福西です。
ウェルギリウス『アエネーイス』(岡道男・高橋宏幸訳、西洋古典叢書)を読んでいます。
8巻の140-348行目を読みました。
エウアンドルスが、今はまだ小さなローマの光景をつぶさに指し示しながら、「あれはカークスが逃げ隠れた岩だ」など、ガイドのように説明します。
アエネーアスも、それを見て驚き、喜んでたずねます。このアエネーアスの精神に対する鼓舞は、ウェルギリウスの時代のローマ読者に対するそれであるかのように思えます。
この箇所について、つぎの論文を紹介しました。
『アエネイス』第8巻「ヘルクレス-カクス・エピソード」に関する一考察(山下太郎)
これによると、エウアンドルスの語るヘルクレス・カクスの物語は、ローマを絵に見立てたエクプラシスであるということです。そしてエクプラシスという意味で、第1巻のユノの神殿の絵や、第6巻のローマ人の英雄のカタログ、第8巻の盾の描写(ローマの歴史)と関連性を持つと。
ローマに現存する土地を一枚の絵 と見立て,個々の地名に言及しながら,その細部に秘められた神話的エピソードを紹介し(…)未来のローマの歴史を描こうとしていた
この巻の全体は,さながら1つのエクプラシスのごとく機能し,ローマの始まりから未来に至る歴史の全体を表そうとする詩人の意志を示唆しつつ,(…) 「ヘルクレス-カクス ・エピソード」についても,このような詩人の狙いを色濃く反映する箇所
とあります。
山下です。
論文のご紹介をありがとうございました。
「見ることは信じること」という言葉があります。
『アエネーイス』は本来神話の物語(トロイア戦争等)をローマの歴史として扱っています。

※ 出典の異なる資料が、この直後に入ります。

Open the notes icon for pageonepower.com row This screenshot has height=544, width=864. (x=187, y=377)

取り上げるエピソードの一つ一つを読者にいかに信じさせるか、詩人の腕の見せ所です。
山下先生、福西です。
コメントをありがとうございます。
ウェルギリウスが「歴史」を描くとき、そこにふるわれる詩人の腕(技術)として、エクプラシスが介在するということですね。逆にエクプラシスがあると、それを手掛かりに、読者は、作者の歴史観(メッセージ)を認識することができる、と。

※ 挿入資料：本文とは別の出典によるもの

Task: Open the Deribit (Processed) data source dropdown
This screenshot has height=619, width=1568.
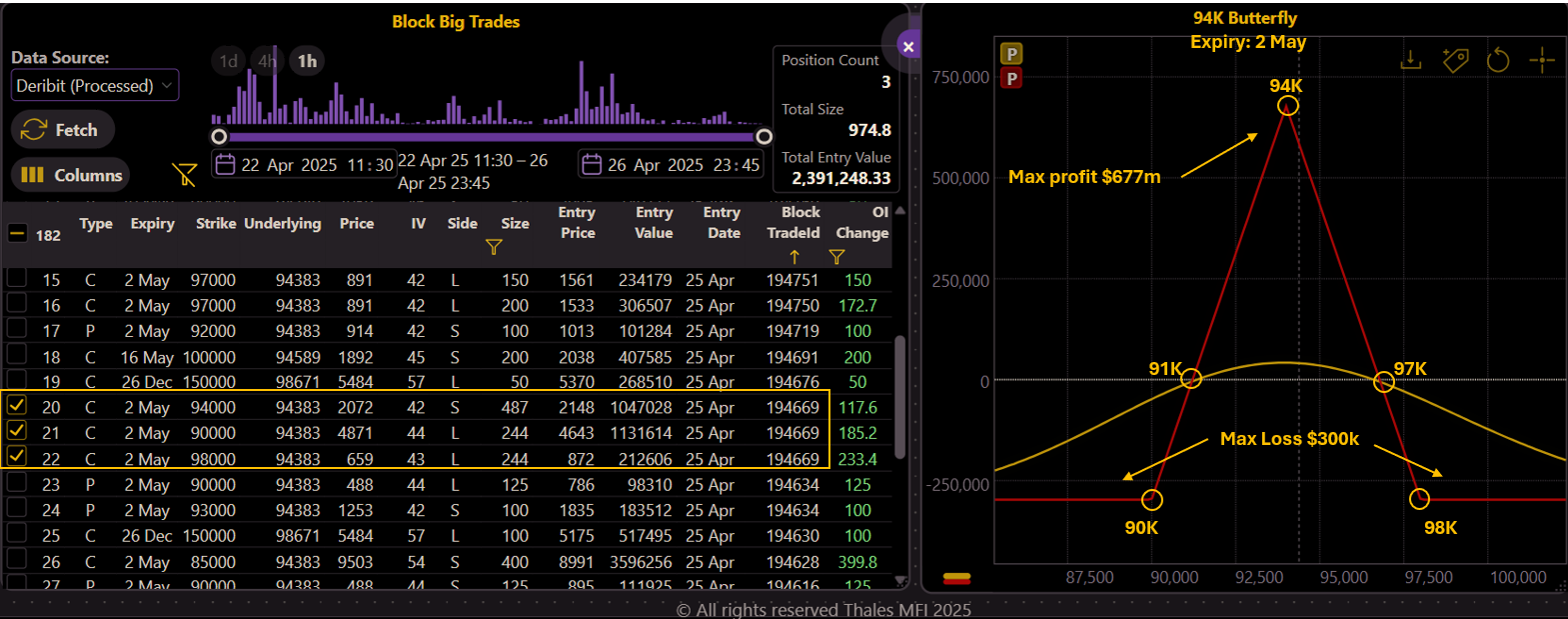Action: [x=95, y=86]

叙事詩はふつう「~した」という過去(神話)を描く形式であるところ、ウェルギリウスは「~だろう」という未来をも描き込んだ。「過去(神話)→現在」の流れを歌うことで、「現在→未来」の流れをも歌おうとした。そしてその叙事詩は、人類が存在する限り、残るだろう、という作者の期待(意図)が、エクプラシスから伝わってくるように感じます。
『イーリアス』も普遍性を描いていると思いますが、『アエネーイス』もまた、それとはちがう手法で普遍性を描いているのだなと、普遍性の描き方にもいろいろあるのだなと、先生の論文を読んで勉強したことを、思い出しました。